Developing new therapies hinges on our ability to understand the cellular mechanisms that underlie diseases. Stem cells are a powerful tool for disease modelling, and in particular induced pluripotent stem cells (iPSC) are increasingly used to study the functional effects of human disease alleles. The Kilpinen group is interested in cellular genetics, i.e. how genetic variants, common or rare, affect cellular phenotypes. We combine experimental and computational methods in genomics to study the transcriptomes, epigenomes, and cell-level phenotypes in iPSC-based models.
Some of our current projects include:
1. Characterisation of iPSCs derived from a large cohort of rare human diseases
The ability to accurately analyse molecular data from stem-cell-based disease models is key for advancing translational research of rare diseases. However, it is currently not known whether stem cells derived from individuals carrying severe disease mutations are molecularly different from those from healthy individuals. In this project, we build on our past work in the Human Induced Pluripotent Stem Cell Initiative (Kilpinen et al. 2017 Nature) to study transcriptomic differences among the largest available collection of iPSCs from 210 individuals with a rare genetic disease.
2. Genetic background effects in iPSC-based models
The genetic background of donor individuals has been shown to have an effect on molecular phenotypes measured from iPSCs (Kilpinen et al. 2017 Nature). However, the benefit of using patient-derived iPSCs instead of engineering the variant-of-interest into an iPSC line derived from a healthy individual has not been comprehensively evaluated. In this project, we use CRISPR-Cas9 technology to study the cellular effects of specific rare disease mutations in different genetic backgrounds by comparing patient-derived neuronal cells to wild-type cells and cells with engineered mutations.

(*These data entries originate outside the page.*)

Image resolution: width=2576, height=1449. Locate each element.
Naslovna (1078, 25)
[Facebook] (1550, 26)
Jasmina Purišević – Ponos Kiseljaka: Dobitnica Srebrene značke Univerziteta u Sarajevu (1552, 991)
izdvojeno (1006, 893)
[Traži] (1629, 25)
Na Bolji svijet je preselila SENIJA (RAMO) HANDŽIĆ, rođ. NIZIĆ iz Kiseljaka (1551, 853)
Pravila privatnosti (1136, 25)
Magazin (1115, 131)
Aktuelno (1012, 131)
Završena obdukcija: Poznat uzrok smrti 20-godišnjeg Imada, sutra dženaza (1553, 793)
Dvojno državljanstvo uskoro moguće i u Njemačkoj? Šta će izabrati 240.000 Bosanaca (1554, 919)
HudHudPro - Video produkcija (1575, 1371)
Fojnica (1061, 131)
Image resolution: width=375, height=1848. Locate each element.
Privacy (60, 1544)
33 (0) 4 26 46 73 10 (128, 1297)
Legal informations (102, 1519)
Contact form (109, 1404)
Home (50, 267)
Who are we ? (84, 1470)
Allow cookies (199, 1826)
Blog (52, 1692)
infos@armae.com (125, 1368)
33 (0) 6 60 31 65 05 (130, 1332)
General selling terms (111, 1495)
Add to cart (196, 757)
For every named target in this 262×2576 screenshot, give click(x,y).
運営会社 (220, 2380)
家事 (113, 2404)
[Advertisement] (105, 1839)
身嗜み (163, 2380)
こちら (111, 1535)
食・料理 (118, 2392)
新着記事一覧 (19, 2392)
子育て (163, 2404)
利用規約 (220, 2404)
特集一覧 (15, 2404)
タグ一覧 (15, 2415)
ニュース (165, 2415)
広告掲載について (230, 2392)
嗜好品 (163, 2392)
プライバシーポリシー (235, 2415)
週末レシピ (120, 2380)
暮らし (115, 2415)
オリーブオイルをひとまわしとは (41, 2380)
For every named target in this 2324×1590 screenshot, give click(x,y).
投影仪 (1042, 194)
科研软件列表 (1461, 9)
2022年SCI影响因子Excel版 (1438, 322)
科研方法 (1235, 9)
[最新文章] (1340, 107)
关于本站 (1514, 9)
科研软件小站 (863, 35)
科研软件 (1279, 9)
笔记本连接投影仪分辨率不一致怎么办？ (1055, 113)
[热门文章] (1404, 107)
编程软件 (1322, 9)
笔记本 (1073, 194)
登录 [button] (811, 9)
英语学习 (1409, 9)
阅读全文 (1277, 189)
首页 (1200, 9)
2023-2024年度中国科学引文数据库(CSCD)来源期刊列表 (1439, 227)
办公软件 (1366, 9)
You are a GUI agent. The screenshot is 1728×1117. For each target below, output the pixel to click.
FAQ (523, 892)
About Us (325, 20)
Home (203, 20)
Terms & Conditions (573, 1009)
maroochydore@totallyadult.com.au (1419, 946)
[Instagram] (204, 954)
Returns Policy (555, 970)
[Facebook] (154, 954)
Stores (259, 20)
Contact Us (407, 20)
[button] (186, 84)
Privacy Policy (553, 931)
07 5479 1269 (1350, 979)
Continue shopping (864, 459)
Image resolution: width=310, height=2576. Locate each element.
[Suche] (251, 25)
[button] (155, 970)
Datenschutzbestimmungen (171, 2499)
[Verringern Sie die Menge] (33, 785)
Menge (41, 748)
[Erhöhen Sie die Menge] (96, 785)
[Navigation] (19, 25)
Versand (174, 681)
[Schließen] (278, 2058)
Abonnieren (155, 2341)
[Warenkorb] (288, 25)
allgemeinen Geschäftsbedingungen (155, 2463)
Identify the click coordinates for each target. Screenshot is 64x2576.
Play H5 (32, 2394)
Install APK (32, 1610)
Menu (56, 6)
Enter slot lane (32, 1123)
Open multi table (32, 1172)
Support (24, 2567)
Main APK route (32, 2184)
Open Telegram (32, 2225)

3. Effects of loss-of-function mutations in epigenetic modifiers on neuronal development
Developmental disorders are frequently caused by rare, loss-of-function mutations in genes that encode for different components of the epigenetic machinery of the cell. This project aims to identify and validate therapeutic targets for neurodevelopmental and psychiatric disorders with a known genetic basis, by comparing transcriptomic profiles of disease states to the response profiles of drugs and gene knockouts. Specifically, we study how different neuronal cell types derived from human iPS cells are affected by these disease-causing mutations. We use a combination of patient-derived and CRISPR-engineered cell lines and profile neuronal differentiation over time using single-cell transcriptomics. This work is a collaboration with Prof. Matthew Hurles (WSI), Dr. Emmanouil Metzakopian (UKDRI) and Takeda, and is funded by Open Targets.
4. Improved detection of allele-specific expression using personalised calling
Allele-specific expression (ASE) is the imbalanced expression of the two alleles of a gene. While most genes are expressed equally from both alleles, gene regulatory differences driven by genetic changes (i.e. regulatory variants) frequently cause the two alleles to be expressed at different levels, resulting in allele-specific expression patterns. The power of ASE analysis lies in its applicability to individual samples. We are developing a personalised ASE calling pipeline that combines diploid genome mapping with other features that improve the accuracy of ASE calls in single-samples analyses. This work is a collaboration with Dr. Alan Hodgkinson (KCL).